General Exam Tips
- 1.Read EVERY answer option before selecting. The distractor is always plausible — AWS writes options that are almost right.
- 2.Find the constraint keyword first: 'most cost-effective', 'minimum operational overhead', 'highest availability'. That keyword eliminates 2–3 answers immediately.
- 3.You can miss ~18 of 65 questions and still pass (720/1000). Don't spiral on hard questions — flag and move on.
- 4.~10 unscored experimental questions exist. A question that seems completely out of scope may be one of them — don't panic.
- 5.Eliminate vertical scaling (bigger instance) answers first. AWS almost always wants horizontal scaling.
- 6.When two answers both work technically, the one with LESS operational overhead wins. AWS favors managed services over custom solutions.
- 7.Multi-choice questions (select 2 or 3) often have two obvious correct answers and one that sounds right but violates a constraint in the question.
- 8.Pace yourself: 2 minutes per question. Flag anything taking more than 90 seconds. Return with fresh eyes.
- 9.When the question says 'MOST cost-effective', eliminate active-active multi-region setups immediately — those are always the most expensive.
- 10.IAM questions: if the scenario involves an EC2 instance or Lambda needing to access AWS, the answer is almost always an IAM role, never access keys.
Quick Navigation
Design Secure Architectures
Must-Know Facts
- IAM policy evaluation order: explicit Deny always wins, then Organizations SCP, then resource-based policy, then identity-based policy, then implicit Deny. Cross-account requires BOTH resource-based AND identity-based policies to allow.
- Security Groups are stateful (return traffic auto-allowed) and can only ALLOW. NACLs are stateless (return traffic needs explicit allow) and can DENY. Use NACLs to block specific IPs.
- VPC Gateway endpoints (S3, DynamoDB) are FREE and keep traffic off the internet. VPC Interface endpoints (all other services) cost money per hour + per GB.
- KMS key policies are the PRIMARY authorization for KMS keys — IAM policies alone are not sufficient without a key policy allowing the principal.
- SSE-KMS gives customer-managed encryption with CloudTrail audit visibility. SSE-S3 is simpler but no customer key control. SSE-C requires sending keys with every request.
- IAM roles use temporary STS credentials. Always use roles for EC2 instance profiles, Lambda, and cross-account — never embed long-term access keys.
- Permissions boundaries set the MAXIMUM permissions an identity policy can grant — they don't grant anything themselves.
- AWS Organizations SCPs restrict the maximum permissions available to member accounts — even root can be limited. They don't grant permissions.
- For cross-account S3 access, the IAM role in Account B needs a trust policy allowing Account A, AND the S3 bucket may need a bucket policy if the role isn't in the same account.

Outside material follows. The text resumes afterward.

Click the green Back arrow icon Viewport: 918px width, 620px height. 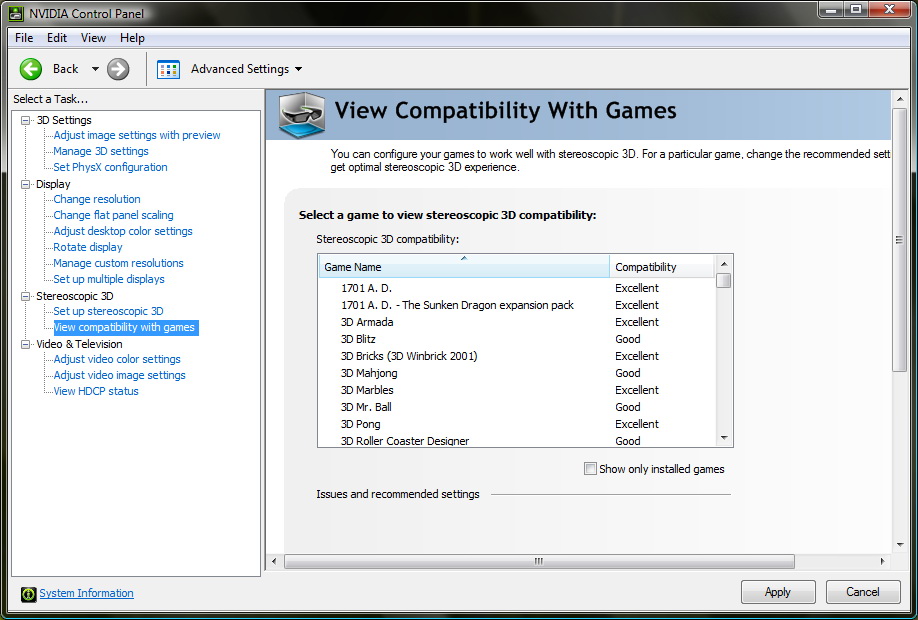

- Shield Standard is free for all customers (Layer 3/4). Shield Advanced ($3,000/month) adds Layer 7 DDoS protection, 24/7 DRT access, and cost protection.
Common Traps
Confusing Pairs
Scenario Tips
Question asks for private connectivity from EC2 to S3/DynamoDB without traversing the internet, and asks for 'most cost-effective'
VPC Gateway Endpoint — free, no data transfer charges, modifies route table. Works for S3 and DynamoDB only.
NAT Gateway — also works but has hourly + per-GB charges, making it wrong for 'most cost-effective'.
Question describes an application on EC2 that needs to access another AWS service (S3, DynamoDB, Secrets Manager)
Attach an IAM role to the EC2 instance (instance profile). The application uses the instance metadata service to get temporary credentials automatically.
Creating an IAM user with access keys and configuring them in the application — violates least privilege and is a security anti-pattern.
Question asks how to grant cross-account access to an S3 bucket 'without creating IAM users'
Create an IAM role in the bucket's account with S3 permissions and a trust policy that allows the other account's principal to AssumeRole. The other account's users assume the role.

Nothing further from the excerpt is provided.